→ Text passage
※ ※ ※

Hi Paul,

Thank you for the answer.
I didn't thought of that approach... (Using the NVMe for the meta data pool
of RGW).

>From where do you get the limitation of 1.3TB?

I don't get that one...

Br,

Kristof

Op vr 15 nov. 2019 om 15:26 schreef Paul Emmerich <paul.emmer...@croit.io>:

> On Fri, Nov 15, 2019 at 3:16 PM Kristof Coucke <kristof.cou...@gmail.com>
> wrote:
> > We’ve configured a Ceph cluster with 10 nodes, each having 13 large
> disks (14TB) and 2 NVMe disks (1,6TB).
> > The recommendations I’ve read in the online documentation, state that
> the db block device should be around 4%~5% of the slow device. So, the
> block.db should be somewhere between 600GB and 700GB as a best practice.
>
> That recommendation is unfortunately not based on any facts :(
> How much you really need depends on your actual usage.
>
> > However… I was thinking to only reserve 200GB per OSD as fast device…
> Which is 1/3 of the recommendation…
>
> For various weird internal reason it'll only use ~30 GB in the steady
> state during operation before spilling over at the moment, 300 GB
> would be the next magical number
> (search mailing list for details)
>
>
> > Is it recommended to still use it as a block.db
>
> yes
>
> > or is it recommended to only use it as a WAL device?
>
> no, there is no advantage to that if it's that large
>
>
> > Should I just split the NVMe in three and only configure 3 OSDs to use
> the system? (This would mean that the performace shall be degraded to the
> speed of the slowest device…)
>
> no
>
> > We’ll only use the system thru the RGW (No CephFS, nor block device),
> and we’ll store “a lot” of small files on it… (Millions of files a day)

※ ※ ※

→ Problem 1
According to the Ceph mailing list message, how many large disks does each node in the cluster have, and what size are they?

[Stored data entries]
※ ※ ※

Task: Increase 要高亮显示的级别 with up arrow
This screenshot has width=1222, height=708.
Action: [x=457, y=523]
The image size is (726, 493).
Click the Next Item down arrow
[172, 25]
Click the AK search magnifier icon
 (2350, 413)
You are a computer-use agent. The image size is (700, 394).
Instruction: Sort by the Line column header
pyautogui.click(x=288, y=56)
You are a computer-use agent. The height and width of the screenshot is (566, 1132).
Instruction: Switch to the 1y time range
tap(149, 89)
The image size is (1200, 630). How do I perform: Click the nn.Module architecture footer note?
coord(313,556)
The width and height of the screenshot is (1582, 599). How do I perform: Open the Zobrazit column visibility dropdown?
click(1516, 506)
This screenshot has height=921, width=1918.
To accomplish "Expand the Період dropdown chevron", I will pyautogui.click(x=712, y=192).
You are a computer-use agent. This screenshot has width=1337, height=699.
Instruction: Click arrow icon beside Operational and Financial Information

※ ※ ※

→ Problem 2
In the records, replace "Instruction" with "Step" in the part that opens with the line containing "This screenshot has height=921, width=1918." and closes with the end of the records. Return only those lines.

→ Correct answer 1
Each node has 13 large disks of 14TB.

→ Correct answer 2
This screenshot has height=921, width=1918.
To accomplish "Expand the Період dropdown chevron", I will pyautogui.click(x=712, y=192).
You are a computer-use agent. This screenshot has width=1337, height=699.
Step: Click arrow icon beside Operational and Financial Information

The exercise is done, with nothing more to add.